> **Records from a data source**:
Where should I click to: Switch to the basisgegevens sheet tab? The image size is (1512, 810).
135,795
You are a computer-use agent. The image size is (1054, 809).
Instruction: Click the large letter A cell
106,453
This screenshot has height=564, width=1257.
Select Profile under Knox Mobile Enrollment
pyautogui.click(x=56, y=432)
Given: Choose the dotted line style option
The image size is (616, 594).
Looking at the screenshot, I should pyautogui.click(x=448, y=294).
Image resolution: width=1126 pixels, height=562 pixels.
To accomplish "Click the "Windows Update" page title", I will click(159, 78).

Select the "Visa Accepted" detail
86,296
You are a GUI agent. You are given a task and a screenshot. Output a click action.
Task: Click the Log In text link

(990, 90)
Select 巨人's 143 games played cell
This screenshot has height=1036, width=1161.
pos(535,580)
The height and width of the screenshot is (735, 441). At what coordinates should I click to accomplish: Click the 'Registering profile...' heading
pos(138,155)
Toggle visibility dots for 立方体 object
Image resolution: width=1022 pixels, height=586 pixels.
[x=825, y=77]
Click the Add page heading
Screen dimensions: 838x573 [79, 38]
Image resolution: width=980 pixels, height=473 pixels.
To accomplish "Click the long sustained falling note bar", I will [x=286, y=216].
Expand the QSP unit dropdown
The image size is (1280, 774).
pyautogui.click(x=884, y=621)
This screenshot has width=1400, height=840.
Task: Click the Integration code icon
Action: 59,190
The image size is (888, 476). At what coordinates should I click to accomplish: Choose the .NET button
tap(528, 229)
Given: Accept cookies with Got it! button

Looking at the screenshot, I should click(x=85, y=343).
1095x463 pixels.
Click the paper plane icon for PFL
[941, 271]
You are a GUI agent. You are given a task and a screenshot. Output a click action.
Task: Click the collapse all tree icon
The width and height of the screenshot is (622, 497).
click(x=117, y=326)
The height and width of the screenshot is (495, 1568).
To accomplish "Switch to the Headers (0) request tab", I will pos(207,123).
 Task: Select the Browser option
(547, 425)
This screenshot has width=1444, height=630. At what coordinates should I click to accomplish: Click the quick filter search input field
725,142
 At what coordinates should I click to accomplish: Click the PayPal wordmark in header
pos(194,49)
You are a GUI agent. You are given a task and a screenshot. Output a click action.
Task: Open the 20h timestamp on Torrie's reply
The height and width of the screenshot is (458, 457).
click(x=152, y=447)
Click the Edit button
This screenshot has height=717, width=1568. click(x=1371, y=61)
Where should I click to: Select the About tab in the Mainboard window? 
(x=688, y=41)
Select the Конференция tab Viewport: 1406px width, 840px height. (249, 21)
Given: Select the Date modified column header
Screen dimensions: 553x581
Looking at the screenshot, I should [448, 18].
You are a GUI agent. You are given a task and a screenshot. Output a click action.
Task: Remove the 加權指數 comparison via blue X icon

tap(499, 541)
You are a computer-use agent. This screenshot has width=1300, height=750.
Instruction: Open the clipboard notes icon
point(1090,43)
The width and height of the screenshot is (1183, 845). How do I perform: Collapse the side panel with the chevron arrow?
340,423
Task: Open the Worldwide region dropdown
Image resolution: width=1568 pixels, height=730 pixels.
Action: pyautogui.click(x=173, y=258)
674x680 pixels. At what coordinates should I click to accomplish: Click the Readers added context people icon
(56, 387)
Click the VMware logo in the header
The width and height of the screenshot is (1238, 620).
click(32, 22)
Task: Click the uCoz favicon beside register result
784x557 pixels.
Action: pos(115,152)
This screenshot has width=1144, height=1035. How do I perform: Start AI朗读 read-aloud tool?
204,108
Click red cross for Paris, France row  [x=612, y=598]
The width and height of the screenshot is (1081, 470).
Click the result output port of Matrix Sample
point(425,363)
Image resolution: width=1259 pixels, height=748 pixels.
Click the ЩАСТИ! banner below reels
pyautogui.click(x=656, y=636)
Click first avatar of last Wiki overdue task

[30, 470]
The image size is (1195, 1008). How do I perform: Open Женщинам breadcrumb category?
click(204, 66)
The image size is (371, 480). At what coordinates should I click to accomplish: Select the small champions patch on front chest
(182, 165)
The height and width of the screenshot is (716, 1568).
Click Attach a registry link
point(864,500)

> **REQUIRED ACTION**: Extract every line above containing the word "computer".

> **ANSWER TO THE EXERCISE**:
You are a computer-use agent. The image size is (1054, 809).
You are a computer-use agent. This screenshot has width=1300, height=750.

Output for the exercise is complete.